Exercise details
Scan the records below. List lines holding "Sort".

Data records
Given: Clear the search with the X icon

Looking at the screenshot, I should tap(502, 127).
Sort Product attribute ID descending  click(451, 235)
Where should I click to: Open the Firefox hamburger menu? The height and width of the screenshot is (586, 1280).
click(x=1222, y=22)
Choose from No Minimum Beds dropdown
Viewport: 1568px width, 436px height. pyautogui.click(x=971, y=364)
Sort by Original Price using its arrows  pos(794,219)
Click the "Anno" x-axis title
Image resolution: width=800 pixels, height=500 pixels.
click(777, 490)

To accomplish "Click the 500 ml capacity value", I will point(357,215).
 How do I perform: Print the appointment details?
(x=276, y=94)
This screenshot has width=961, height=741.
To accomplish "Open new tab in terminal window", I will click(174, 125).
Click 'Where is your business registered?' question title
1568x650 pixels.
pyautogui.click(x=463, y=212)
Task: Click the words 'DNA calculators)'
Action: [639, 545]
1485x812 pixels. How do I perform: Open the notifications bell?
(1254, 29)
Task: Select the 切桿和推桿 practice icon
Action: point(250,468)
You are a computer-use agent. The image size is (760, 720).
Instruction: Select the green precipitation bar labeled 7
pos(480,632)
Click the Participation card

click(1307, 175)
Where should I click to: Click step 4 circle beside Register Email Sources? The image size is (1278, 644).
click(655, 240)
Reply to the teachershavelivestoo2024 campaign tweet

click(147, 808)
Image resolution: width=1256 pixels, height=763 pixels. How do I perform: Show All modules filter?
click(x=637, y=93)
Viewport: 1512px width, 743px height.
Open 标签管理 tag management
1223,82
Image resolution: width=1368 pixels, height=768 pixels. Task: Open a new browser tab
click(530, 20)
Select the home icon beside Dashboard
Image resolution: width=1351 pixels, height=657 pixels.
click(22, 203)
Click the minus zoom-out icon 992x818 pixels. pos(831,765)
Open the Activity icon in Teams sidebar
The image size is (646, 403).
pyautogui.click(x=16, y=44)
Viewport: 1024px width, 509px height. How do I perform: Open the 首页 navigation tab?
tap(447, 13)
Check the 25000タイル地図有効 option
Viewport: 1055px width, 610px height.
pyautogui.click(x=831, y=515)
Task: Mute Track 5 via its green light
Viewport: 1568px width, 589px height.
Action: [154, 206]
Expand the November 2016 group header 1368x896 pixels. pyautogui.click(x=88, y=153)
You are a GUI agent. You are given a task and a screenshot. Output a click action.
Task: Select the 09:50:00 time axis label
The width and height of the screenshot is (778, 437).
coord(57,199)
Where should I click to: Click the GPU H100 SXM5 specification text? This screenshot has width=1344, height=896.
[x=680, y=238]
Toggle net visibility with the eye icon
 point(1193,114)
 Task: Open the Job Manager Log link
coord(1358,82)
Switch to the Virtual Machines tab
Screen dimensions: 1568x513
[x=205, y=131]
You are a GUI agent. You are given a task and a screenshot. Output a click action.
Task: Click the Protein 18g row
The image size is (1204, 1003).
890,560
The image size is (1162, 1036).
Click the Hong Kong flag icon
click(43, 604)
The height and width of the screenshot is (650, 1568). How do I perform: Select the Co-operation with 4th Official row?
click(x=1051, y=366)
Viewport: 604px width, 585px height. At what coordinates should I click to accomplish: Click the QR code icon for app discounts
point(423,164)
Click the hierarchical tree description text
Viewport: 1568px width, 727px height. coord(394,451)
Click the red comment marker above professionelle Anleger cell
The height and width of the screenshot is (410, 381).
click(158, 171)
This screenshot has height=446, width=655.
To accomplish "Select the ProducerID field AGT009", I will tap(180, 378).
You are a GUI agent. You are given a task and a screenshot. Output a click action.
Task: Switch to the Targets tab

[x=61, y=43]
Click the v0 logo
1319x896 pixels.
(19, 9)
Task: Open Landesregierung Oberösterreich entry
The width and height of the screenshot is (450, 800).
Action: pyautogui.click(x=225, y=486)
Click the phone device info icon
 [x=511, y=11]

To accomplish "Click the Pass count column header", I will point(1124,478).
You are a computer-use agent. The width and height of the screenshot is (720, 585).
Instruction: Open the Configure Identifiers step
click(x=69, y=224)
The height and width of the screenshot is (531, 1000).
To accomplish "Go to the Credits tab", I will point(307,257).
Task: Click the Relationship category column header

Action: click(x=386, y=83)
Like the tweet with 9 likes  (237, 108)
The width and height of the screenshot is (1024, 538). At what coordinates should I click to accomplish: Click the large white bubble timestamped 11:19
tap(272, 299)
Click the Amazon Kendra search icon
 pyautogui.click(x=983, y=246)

Exercise solution
Sort Product attribute ID descending  click(451, 235)
Sort by Original Price using its arrows  pos(794,219)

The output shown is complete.